Exercise instructions: Copy word for word the lines from the start of the records through the line that contains "[Open menu] (81, 14)", both included.

Provided information:
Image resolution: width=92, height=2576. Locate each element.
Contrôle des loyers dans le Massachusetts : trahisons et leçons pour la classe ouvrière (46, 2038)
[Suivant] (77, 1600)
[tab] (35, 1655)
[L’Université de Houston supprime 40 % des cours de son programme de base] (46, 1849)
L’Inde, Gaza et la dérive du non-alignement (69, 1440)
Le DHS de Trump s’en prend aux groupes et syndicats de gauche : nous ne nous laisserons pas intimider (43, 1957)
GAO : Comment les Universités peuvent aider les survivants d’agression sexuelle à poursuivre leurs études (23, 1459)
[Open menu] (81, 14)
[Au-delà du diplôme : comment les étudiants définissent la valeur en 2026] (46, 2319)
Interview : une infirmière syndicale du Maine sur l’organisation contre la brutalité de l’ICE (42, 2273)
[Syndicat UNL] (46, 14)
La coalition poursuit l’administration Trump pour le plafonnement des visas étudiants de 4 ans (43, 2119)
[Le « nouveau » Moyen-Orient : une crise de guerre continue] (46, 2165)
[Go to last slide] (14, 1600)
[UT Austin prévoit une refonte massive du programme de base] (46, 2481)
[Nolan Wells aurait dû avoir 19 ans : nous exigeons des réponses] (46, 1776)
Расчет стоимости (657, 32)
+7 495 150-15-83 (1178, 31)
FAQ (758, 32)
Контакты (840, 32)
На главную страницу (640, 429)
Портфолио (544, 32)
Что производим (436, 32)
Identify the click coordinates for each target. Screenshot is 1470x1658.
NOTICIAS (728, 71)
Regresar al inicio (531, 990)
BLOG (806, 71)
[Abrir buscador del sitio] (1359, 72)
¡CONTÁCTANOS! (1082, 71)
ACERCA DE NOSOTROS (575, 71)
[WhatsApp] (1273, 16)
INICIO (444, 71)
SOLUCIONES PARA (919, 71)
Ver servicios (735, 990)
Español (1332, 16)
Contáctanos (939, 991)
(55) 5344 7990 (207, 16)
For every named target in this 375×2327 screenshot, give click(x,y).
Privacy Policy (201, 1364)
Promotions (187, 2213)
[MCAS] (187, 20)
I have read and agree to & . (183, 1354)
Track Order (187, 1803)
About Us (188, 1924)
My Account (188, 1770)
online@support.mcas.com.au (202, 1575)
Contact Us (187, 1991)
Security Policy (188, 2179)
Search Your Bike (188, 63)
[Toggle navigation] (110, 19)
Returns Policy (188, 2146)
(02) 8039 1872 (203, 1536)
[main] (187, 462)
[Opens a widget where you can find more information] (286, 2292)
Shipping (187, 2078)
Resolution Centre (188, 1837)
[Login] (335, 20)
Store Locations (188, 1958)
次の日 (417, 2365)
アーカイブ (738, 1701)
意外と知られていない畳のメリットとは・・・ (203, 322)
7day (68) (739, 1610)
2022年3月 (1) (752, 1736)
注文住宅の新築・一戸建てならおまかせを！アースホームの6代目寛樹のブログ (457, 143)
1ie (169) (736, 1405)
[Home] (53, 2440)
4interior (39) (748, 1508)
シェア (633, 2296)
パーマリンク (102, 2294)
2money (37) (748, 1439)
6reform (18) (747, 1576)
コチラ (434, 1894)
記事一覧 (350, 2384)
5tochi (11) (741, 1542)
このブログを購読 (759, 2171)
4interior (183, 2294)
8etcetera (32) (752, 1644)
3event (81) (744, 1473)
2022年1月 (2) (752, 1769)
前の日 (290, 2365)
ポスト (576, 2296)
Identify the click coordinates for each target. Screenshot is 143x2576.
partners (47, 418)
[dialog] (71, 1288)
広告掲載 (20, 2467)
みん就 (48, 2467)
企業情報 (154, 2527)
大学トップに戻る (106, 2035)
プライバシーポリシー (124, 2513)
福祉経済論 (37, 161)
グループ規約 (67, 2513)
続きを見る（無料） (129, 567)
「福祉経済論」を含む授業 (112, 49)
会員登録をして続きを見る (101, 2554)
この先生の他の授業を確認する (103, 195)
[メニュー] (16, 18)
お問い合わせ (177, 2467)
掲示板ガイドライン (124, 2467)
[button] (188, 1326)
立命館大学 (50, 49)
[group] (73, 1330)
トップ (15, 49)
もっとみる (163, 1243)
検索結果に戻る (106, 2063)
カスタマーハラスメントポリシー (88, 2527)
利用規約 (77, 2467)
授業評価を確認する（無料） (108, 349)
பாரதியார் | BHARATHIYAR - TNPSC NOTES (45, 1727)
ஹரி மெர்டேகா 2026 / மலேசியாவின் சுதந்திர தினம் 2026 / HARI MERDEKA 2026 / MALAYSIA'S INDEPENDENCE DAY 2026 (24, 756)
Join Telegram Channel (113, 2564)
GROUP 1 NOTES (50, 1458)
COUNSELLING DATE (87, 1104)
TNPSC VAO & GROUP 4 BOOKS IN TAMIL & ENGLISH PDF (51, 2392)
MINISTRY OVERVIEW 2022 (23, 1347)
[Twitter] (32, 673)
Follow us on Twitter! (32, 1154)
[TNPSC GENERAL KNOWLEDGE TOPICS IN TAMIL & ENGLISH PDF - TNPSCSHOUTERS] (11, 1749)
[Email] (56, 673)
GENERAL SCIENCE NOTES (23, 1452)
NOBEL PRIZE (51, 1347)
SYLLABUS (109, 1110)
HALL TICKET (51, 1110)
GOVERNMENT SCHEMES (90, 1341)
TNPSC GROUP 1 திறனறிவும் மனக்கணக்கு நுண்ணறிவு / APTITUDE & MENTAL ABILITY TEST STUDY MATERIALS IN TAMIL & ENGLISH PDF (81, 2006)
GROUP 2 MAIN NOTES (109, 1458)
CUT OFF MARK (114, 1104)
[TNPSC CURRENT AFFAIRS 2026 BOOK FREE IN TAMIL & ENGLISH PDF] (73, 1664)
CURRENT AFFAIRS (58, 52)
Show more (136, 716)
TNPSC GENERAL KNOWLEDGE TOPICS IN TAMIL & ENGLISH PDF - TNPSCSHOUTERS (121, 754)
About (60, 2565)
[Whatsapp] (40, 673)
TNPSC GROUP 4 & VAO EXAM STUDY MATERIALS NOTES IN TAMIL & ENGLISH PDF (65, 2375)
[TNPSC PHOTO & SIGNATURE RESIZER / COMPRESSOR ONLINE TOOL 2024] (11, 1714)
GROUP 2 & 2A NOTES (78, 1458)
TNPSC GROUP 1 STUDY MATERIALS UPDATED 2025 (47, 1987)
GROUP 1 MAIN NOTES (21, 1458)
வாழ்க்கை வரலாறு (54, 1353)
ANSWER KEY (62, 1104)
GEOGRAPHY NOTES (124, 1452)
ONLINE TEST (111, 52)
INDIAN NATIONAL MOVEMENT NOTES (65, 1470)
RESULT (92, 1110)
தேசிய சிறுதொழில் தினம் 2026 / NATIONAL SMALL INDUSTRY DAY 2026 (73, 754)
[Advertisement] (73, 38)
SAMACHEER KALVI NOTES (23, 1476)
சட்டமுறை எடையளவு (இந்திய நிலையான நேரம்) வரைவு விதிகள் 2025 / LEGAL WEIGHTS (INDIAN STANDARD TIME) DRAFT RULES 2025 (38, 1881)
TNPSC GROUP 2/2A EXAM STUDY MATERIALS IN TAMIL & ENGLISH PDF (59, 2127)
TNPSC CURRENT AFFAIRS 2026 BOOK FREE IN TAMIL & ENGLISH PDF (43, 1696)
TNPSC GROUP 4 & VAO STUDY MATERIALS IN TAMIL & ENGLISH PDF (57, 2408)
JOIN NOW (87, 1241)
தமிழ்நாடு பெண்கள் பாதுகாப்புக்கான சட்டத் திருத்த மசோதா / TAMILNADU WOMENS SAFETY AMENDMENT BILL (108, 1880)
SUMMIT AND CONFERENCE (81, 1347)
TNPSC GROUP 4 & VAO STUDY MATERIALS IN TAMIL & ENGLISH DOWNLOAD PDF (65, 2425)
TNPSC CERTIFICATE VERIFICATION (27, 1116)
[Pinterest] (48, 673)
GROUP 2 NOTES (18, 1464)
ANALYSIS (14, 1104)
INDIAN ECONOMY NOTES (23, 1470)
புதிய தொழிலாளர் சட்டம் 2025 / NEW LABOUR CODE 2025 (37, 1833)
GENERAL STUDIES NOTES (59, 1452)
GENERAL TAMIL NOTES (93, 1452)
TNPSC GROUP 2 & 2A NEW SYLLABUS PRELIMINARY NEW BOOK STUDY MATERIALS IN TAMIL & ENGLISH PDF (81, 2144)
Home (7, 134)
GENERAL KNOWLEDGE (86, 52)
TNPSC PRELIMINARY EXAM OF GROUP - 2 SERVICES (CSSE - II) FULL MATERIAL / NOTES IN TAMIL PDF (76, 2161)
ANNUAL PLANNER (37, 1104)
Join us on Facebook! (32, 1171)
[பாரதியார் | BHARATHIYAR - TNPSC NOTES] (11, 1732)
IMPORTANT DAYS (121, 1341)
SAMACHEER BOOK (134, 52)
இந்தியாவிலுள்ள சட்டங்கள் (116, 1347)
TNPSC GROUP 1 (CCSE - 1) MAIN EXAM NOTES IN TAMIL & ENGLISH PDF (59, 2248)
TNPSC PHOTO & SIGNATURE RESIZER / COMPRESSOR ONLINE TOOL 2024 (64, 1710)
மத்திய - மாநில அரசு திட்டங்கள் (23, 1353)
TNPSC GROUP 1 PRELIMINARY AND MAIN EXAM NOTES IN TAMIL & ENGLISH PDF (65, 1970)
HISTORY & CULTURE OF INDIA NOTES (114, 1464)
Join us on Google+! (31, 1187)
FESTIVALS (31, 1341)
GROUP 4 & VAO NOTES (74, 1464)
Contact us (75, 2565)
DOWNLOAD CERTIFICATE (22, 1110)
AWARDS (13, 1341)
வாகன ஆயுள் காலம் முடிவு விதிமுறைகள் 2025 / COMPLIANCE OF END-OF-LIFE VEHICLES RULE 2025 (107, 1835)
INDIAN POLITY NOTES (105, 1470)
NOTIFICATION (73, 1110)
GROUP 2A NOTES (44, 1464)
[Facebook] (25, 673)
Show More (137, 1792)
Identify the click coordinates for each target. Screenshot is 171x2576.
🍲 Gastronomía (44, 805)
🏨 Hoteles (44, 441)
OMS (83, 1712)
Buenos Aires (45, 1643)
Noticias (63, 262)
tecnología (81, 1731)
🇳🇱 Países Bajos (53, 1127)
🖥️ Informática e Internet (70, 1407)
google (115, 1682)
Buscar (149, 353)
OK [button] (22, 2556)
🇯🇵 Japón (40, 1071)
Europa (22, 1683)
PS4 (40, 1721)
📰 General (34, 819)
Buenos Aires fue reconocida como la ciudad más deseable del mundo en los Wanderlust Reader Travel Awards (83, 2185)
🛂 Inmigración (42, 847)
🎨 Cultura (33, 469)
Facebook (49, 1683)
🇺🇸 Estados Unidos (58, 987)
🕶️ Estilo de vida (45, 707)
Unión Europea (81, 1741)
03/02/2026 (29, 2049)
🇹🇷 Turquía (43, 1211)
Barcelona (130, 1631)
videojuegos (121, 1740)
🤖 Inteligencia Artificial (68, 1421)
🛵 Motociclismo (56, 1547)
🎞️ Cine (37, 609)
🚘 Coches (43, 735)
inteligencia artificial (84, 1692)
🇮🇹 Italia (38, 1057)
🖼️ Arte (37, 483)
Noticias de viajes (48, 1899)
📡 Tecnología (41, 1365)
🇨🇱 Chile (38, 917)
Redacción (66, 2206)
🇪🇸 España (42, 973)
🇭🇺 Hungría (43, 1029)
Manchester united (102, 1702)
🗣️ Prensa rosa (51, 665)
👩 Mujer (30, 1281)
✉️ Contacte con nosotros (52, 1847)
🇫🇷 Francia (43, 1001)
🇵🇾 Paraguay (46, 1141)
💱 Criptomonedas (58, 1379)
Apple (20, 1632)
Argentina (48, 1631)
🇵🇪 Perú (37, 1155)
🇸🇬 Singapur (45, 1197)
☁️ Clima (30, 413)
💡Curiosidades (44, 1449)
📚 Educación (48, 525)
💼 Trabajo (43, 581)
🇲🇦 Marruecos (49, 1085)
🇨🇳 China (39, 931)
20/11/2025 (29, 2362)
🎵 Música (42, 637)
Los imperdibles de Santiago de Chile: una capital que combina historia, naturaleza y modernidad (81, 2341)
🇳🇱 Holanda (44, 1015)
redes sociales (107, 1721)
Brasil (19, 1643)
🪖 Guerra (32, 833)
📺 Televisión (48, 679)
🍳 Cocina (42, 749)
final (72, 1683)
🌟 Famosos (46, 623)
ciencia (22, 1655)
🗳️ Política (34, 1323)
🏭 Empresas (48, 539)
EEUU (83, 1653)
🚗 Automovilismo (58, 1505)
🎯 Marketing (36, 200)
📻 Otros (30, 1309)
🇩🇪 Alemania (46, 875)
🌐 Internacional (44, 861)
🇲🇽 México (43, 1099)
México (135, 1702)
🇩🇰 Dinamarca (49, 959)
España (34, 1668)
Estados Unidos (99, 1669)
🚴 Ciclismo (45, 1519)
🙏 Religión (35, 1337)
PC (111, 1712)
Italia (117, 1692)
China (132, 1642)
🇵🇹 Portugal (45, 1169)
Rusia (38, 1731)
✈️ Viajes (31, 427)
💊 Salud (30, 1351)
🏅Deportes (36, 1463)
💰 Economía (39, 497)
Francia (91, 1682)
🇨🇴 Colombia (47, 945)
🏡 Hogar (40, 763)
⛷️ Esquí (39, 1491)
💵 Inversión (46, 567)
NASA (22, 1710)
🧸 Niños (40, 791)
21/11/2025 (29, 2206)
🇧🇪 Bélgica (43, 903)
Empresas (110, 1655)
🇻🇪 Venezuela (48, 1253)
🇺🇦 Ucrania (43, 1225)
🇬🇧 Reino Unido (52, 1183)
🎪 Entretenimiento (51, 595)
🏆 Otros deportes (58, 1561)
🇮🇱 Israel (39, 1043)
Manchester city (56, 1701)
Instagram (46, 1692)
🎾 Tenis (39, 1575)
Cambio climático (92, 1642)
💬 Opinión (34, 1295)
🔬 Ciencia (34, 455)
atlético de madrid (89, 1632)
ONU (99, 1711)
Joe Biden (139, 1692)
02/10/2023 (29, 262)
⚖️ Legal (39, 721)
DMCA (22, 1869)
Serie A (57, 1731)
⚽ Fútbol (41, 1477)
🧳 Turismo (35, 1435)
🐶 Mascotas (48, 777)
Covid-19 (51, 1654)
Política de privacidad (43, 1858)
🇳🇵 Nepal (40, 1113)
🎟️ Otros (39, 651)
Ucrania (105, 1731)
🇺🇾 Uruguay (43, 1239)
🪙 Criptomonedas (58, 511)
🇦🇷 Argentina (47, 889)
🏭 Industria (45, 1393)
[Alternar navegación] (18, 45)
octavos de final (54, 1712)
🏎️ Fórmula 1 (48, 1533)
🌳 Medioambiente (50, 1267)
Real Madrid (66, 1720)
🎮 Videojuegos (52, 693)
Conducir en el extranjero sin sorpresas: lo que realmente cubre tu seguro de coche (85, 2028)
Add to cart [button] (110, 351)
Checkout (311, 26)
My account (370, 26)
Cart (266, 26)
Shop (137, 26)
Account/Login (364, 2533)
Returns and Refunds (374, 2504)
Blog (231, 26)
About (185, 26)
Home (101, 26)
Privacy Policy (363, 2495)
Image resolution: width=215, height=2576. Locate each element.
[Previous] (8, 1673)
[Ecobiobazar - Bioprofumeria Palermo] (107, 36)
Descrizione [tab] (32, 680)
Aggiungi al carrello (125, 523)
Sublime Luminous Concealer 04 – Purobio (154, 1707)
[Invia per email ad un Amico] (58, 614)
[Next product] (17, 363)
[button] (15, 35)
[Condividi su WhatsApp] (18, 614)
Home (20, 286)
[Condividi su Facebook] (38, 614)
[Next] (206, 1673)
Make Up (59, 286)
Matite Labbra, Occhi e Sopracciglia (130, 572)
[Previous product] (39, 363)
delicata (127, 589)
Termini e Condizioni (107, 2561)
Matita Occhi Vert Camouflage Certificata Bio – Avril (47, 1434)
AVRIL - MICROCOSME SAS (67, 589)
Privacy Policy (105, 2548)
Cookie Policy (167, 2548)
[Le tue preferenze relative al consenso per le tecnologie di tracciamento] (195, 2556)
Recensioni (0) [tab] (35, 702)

Solution:
Image resolution: width=92, height=2576. Locate each element.
Contrôle des loyers dans le Massachusetts : trahisons et leçons pour la classe ouvrière (46, 2038)
[Suivant] (77, 1600)
[tab] (35, 1655)
[L’Université de Houston supprime 40 % des cours de son programme de base] (46, 1849)
L’Inde, Gaza et la dérive du non-alignement (69, 1440)
Le DHS de Trump s’en prend aux groupes et syndicats de gauche : nous ne nous laisserons pas intimider (43, 1957)
GAO : Comment les Universités peuvent aider les survivants d’agression sexuelle à poursuivre leurs études (23, 1459)
[Open menu] (81, 14)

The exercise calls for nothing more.